Bironas persevered through that stretch un­til he won the kicking spot during 2005 training camp. Even then, he didn't have job security.

"It was good to finally get the job here but my first three years I was a week-to-week contract, so it wasn't that secure at all," Bironas said. "My first year I actually lived in a hotel because I've seen too many guys play one game, two games, five games and get cut after one bad kick. In our position, the first contract is all week-to-week. Nothing's guaranteed."

Bironas made a franchise-record four game-winning kicks in the 2006 season, including his career-long 60-yarder to help the Titans beat Indianapolis 20-17 and a 49-yarder the week before in a 24-21 win against the New YorkGiants. Bironas is the only kicker to make game winners against Eli Manning and Peyton Manning in consecutive weeks.

Bironas also set an NFL record by making eight field goals in a game against Houston in 2007. He donated the cleats and football from that game to the Pro Football Hall of Fame and played in the Pro Bowl that season, but an­other kick came to mind when asked about the biggest ones of his career.

"One that really sticks out is preseason '05 — my rookie year. I had a 53-yarder with 12 seconds in the game to send us into overtime," Bironas recalled. "To me, that was the first clutch kick I made at this level with the Titans. Most people think, 'Preseason?' but that one was big to me because it kind of put my name on the leaderboard for the job that I have now."

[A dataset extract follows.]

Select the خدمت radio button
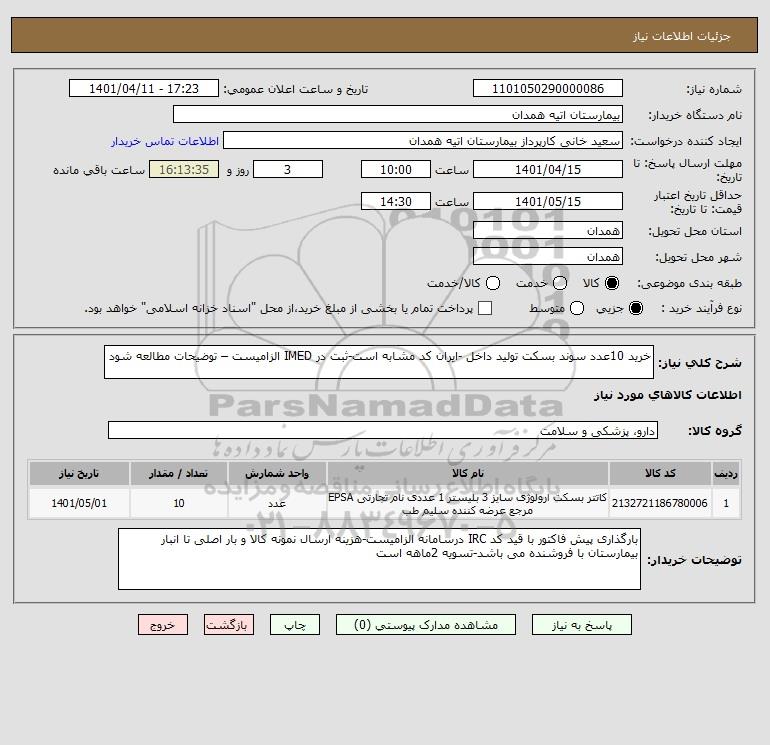This screenshot has width=770, height=745. [560, 283]
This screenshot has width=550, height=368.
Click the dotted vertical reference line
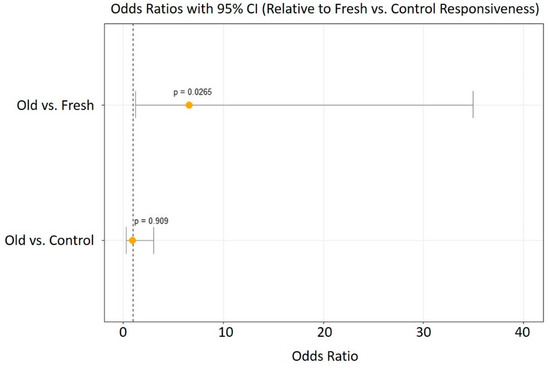pyautogui.click(x=133, y=172)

Bironas connected on three field goals (48, 27 and 44 yards) Sunday in a win at windy Buffalo. It was the sixth consecutive week in which Bironas has made at least one field goal from more than 40 yards. He is the most accurate kicker from that distance and beyond in the NFL since 1970.

Kern takes the snaps and sometimes spins the ball and tilts it before Bironas sends it through the air and through the uprights. Kern also serves as the football equivalent of a golf caddy for Bironas before each attempt. They have grown close over the past couple of sea­sons by rooming together on road trips.

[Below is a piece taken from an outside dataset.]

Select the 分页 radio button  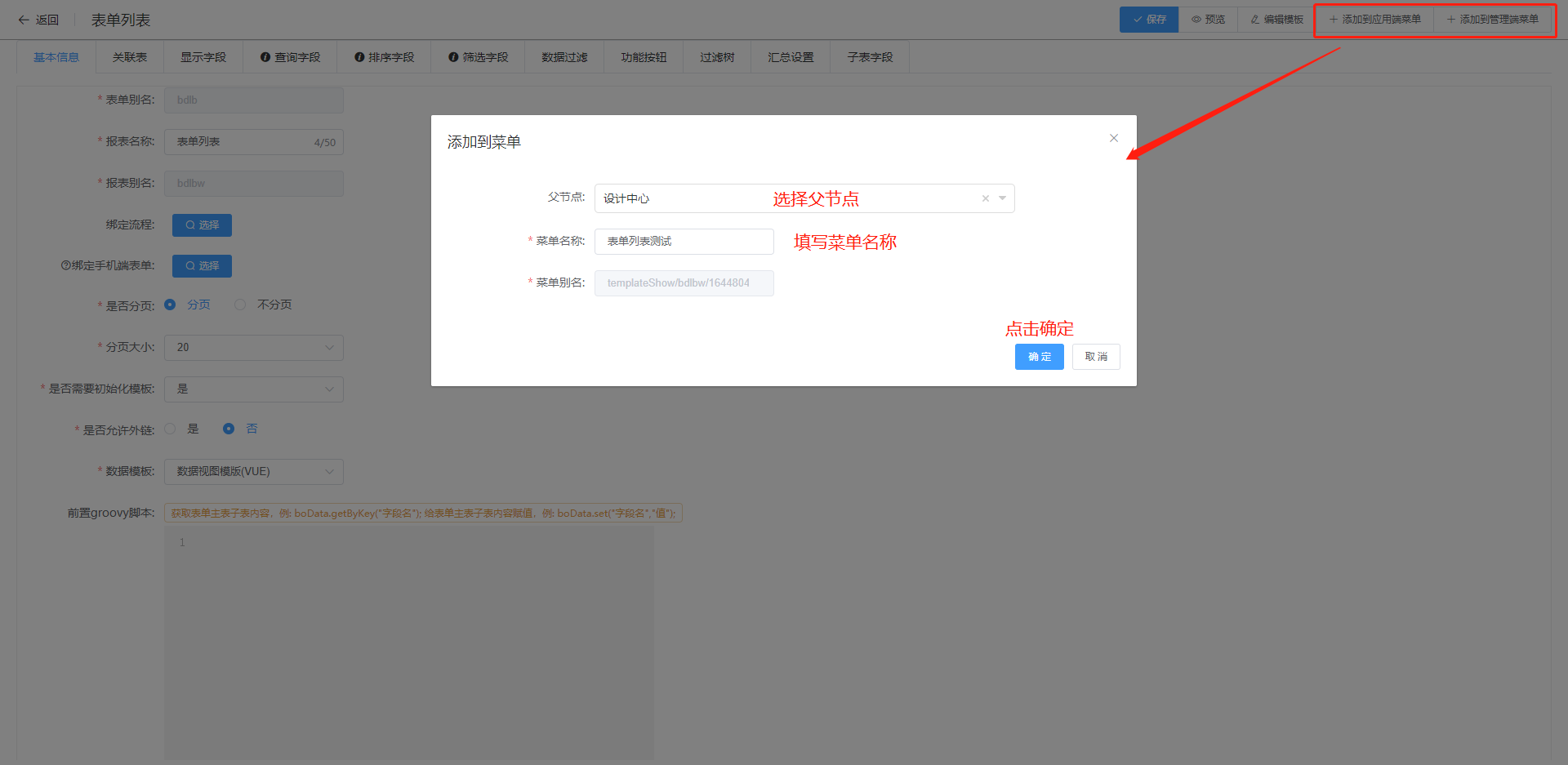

"The relationship we have on and off the field is really good," Kern said. "With him kicking field goals, I've kind of figured out when he's off or re­ally on and how he wants the ball held. I kind of help him out with wind and certain situations to do the best he can. It's a good operation."

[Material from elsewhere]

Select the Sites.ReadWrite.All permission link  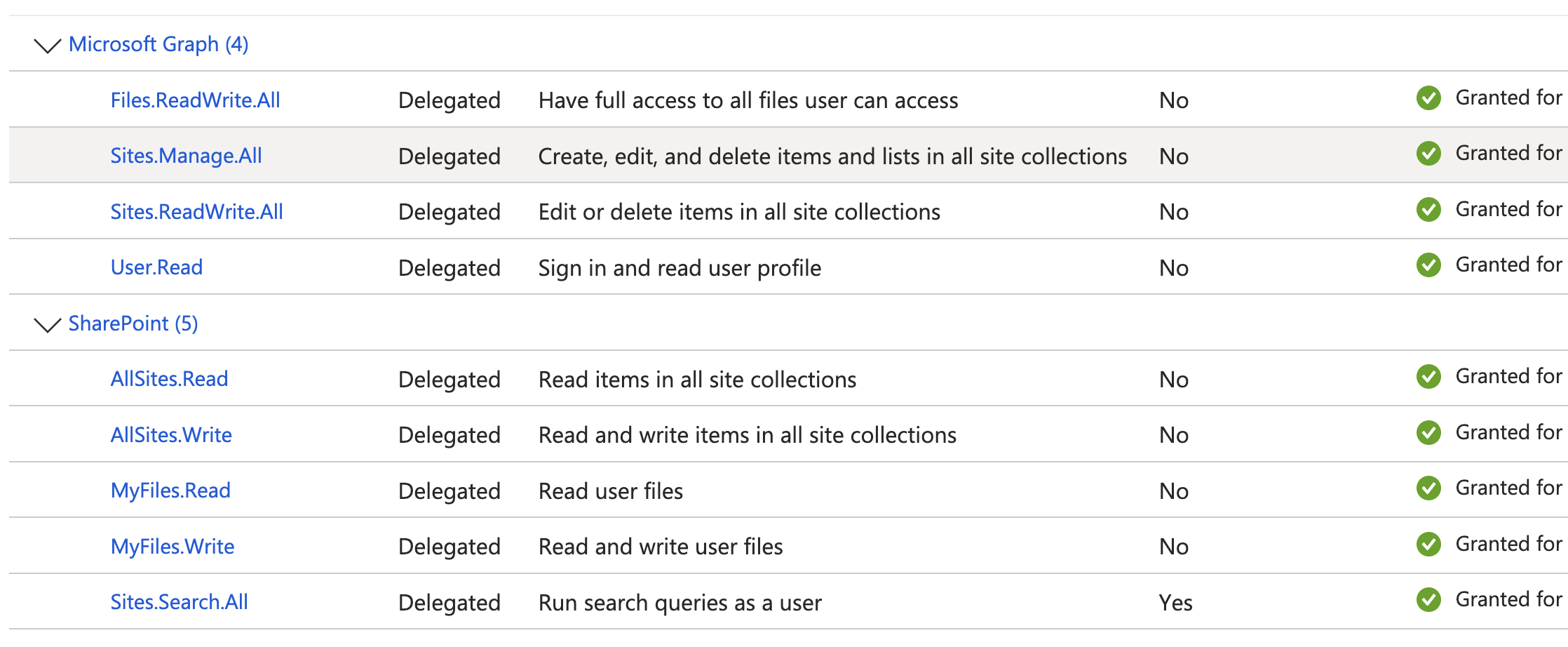pos(196,211)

Once his job status as Tennessee's kicker be­came more established and he was able to plant roots in Nashville, Bironas began working with charities. He founded The Rob Bironas Fund, which raises money for music education pro­grams in Middle Tennessee. He blogs and sells items like autographed mini footballs, T-shirts, hats and wristbands to raise money for the fund at www.robbironas.com.

"Here in Music City, I thought what better way to try to give back to the kids with music edu­cation and help promoting it and helping push it where it's cut from school budgets," Bironas said. "We know what it does scholastically for kids. It creates a lot of the same drives I had in the sports world. Not everybody is athletically inclined, but you can sit down and learn music. You might not be the best in the world at it, but everybody can sit down and learn it."

Bironas said he enjoys all types of music, from country to rock to rap, hip-hop, rhythm and blues and the orchestra at the Nashville Symphony. He said he believes music teaches children values such as discipline, responsibility, determination and hard work.

"I think everybody enjoys music, from waking up in the morning with your alarm clock, to lis­tening to the radio, to putting on a headset when you're working out," Bironas said.

He also enjoys helping with teammates' non-profit organizations, and served as voluntary chair of the Make-A-Wish Foundation, helping give out the organization's 1,000th wish last year. He said volunteerism is the "easy part" of being a professional athlete and the most rewarding.

"When you meet these kids, you know they're making a difference," Bironas said.